Description of the task:
Could you continue the Tron Legacy review, starting right after its last sentence?

Excerpt to read:
****************

Then (28 years later) came Tron Legacy. From what I can tell, the reason so many geeks are pissed off about this sequel is because it's NOT the same movie as Tron '82. It's not the same feel or mood, it's not the same happy-go-lucky atmosphere, it's Tron in name only. Oh, and Flynn only. I was able to see past that, and I think that it's just as good as the original (which isn't really a work of art or anything)... Only in a different way.

Legacy is much darker (tone as well as palette) seeing as it's all about hubris, and what an overabundance of it can do to a proud and powerful person. And even though Clu is the unarguable bad guy in this thing, you have to feel some sympathy for him/it seeing as he's only doing what he was programmed to do. He can't help that shit. It'd be like raising a girl from birth to be a dominatrix, and when she's 30 — and knee-deep in whips and chains and melted wax — trying to get her to stop by simply saying "You know, pumpkin... Maybe we should try something different with your wardrobe and your lifestyle choice. 6-inch heels are out of fashion and all." See how far that gets you.

Though in the world of Tron, all Flynn had to do to avoid this holocaust of the ISOs (and his own captivity) was to just change Clu's programming as soon as the new beings started to show up, and as soon as he realized that they were not "perfect." At least not in the sense of what he told Clu perfection actually was. Flynn brought all this shit upon himself like a giant god of retardation's fist upon his own soft skull. Honestly, that's my biggest gripe with this movie: it was all so easily avoidable. All Flynn had to do was to take a step back and realize "Oh shit! I almost forgot! I told Clu to build this world with me and make it perfect — not a hair out of place — and now all these kind of IMperfect ISO entities are flooding in. I like these new ISO program beings, and don't want them to be erased... I think I should change Clu's programming to bring them each an electric puppy or something. NOW I won't witness an entire species' genocide and be stuck in this dark and dismal hellhole until my idiot son finally gets off his ass and busts me out. The Dude abides."

All this can be forgiven though for the main reason that I can actually see Kevin Flynn doing this. It's in his character. He's so full of himself and impulsive that he would never look far enough into the future to see that there could be a species-ending problem ahead if he doesn't make a small tweak or two. Remember who he was in the first movie? He was a hippie programmer who'd rather hack into the ENCOM system illegally to look for any evidence of Dillinger's wacky shenanigans that he could find (wherein any evidence he gathered would be laughed at by any lawyer and inadmissible in any court) instead of hiring a lawyer and sueing ENCOM based on his knowledge of the software or something. That's just how he thinks: his choices are always the right ones, and should never be questioned, especially by himself. After all that he then spent so much time in his own Grid, before Legacy even began, that he seems to have forgotten that Clu is not a thinking individual. He's a program who can only do what he was programmed to do. Flynn may have thought of him as a person capable of rational thought, but that arrogance melted the wax off his wings but good.

****************

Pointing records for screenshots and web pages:
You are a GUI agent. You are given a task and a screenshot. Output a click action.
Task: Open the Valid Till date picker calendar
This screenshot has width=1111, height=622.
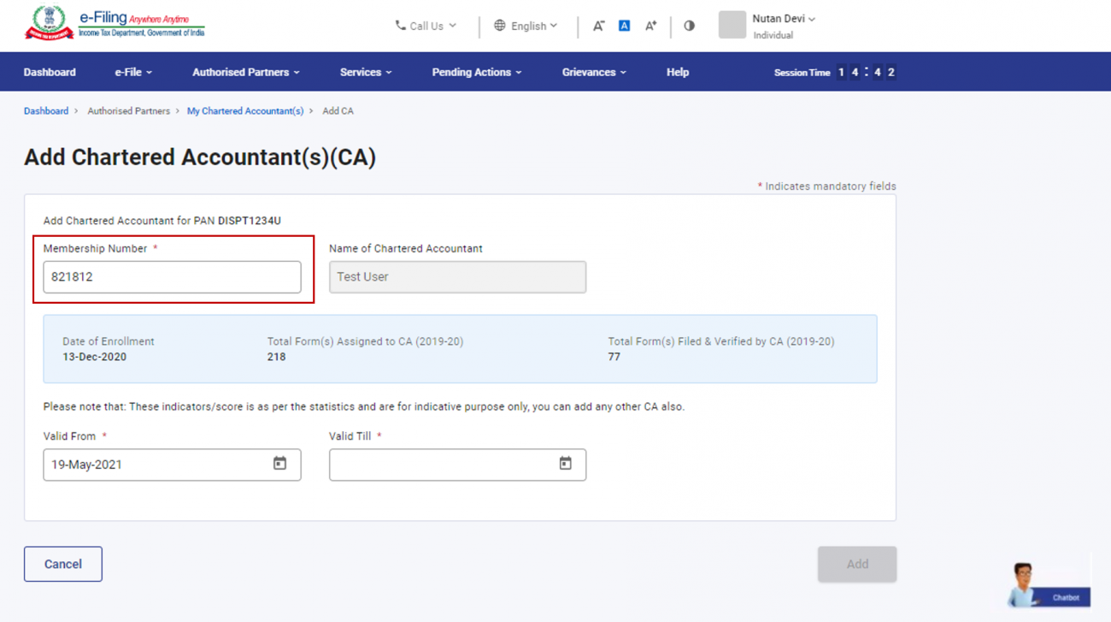pyautogui.click(x=564, y=465)
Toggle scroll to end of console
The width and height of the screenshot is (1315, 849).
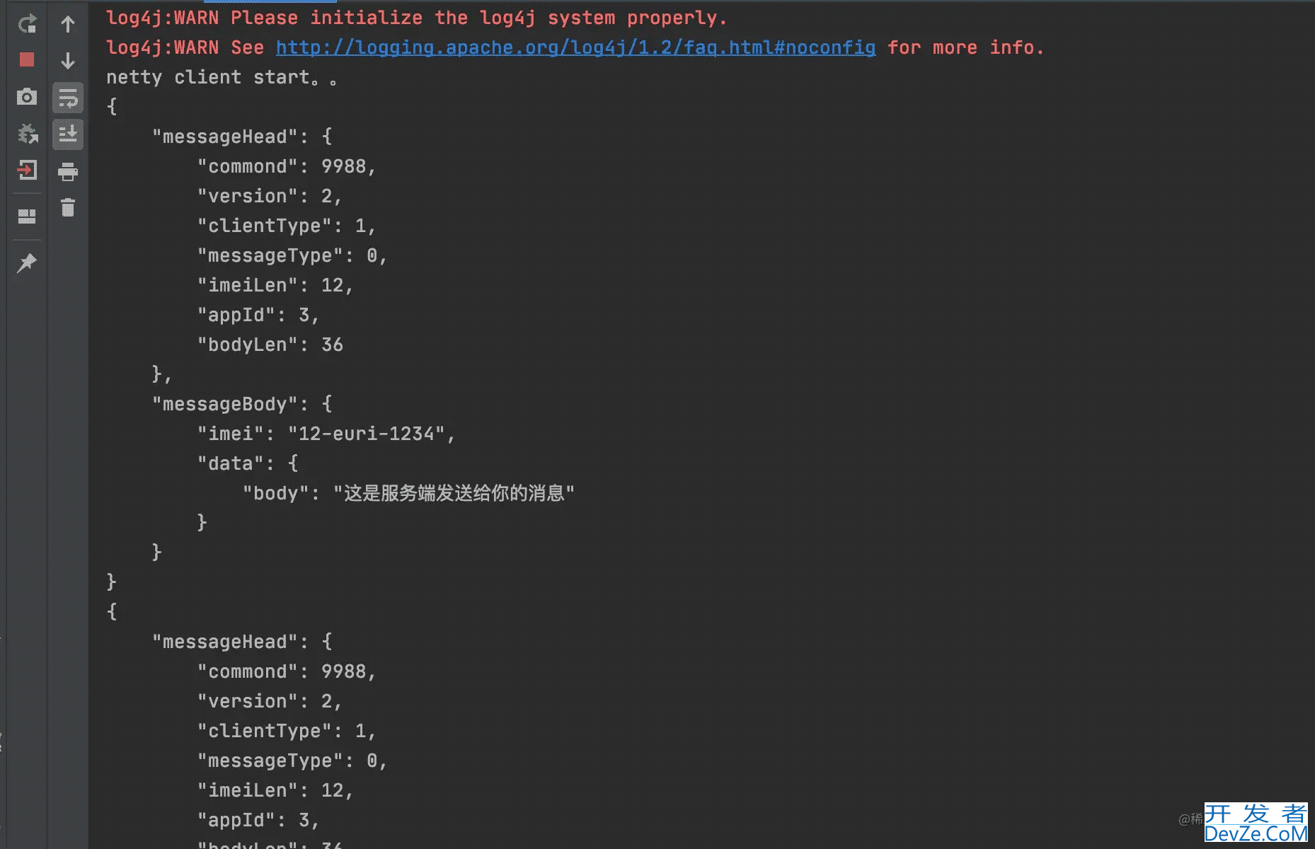pos(68,134)
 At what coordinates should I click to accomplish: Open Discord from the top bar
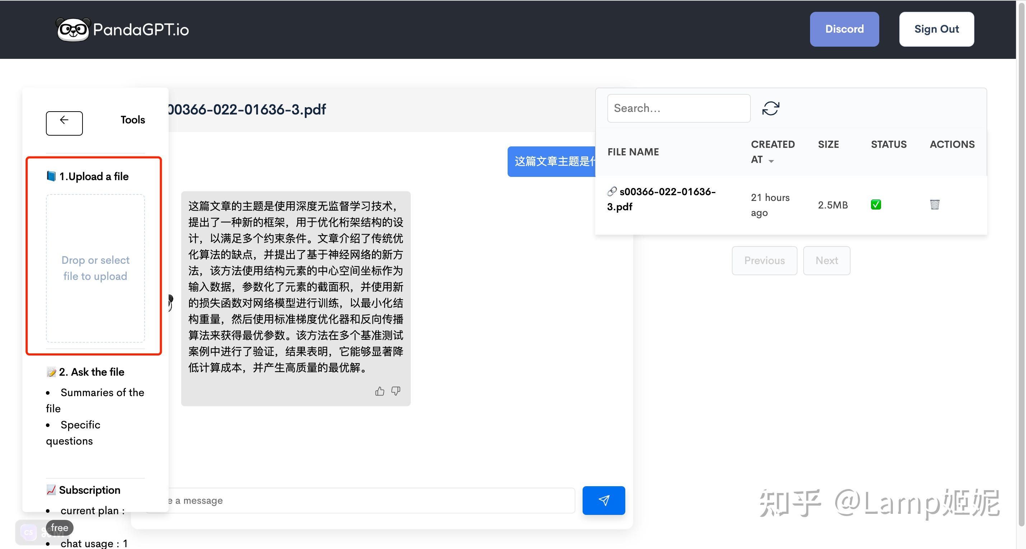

****************

Result for this exercise:
Once you see that though, there's no reason you shouldn't like Legacy (if you already liked Tron '82). Neither movies are really that deep (despite them seemingly wanting to be), but they're both fun ways to spend an evening. And my GOD is Olivia Wilde hot as hell. I love her wide-eyed expression of wonder. And her outfit? She really wouldn't have looked half as good in that white bodysuit of the first movie. Well, no, that's not true. She would have... just that brunettes look better in black leather.

So in the end, I find that Tron and Tron Legacy were both fun flicks. You get lost in the world, the special effects pull you in instead of making you disbelieve, and goddamn I want to have Olivia Wilde's baby! 2 fun movies get 4 thumbs up total from me. And let's hope that all the loose strings they purposefully left open in Legacy (Dillinger's kid, Sam going back to ENCOM with his special guest, etc.) don't take another 28 years to wrap up.

And man, that is ONE BIG DOOR.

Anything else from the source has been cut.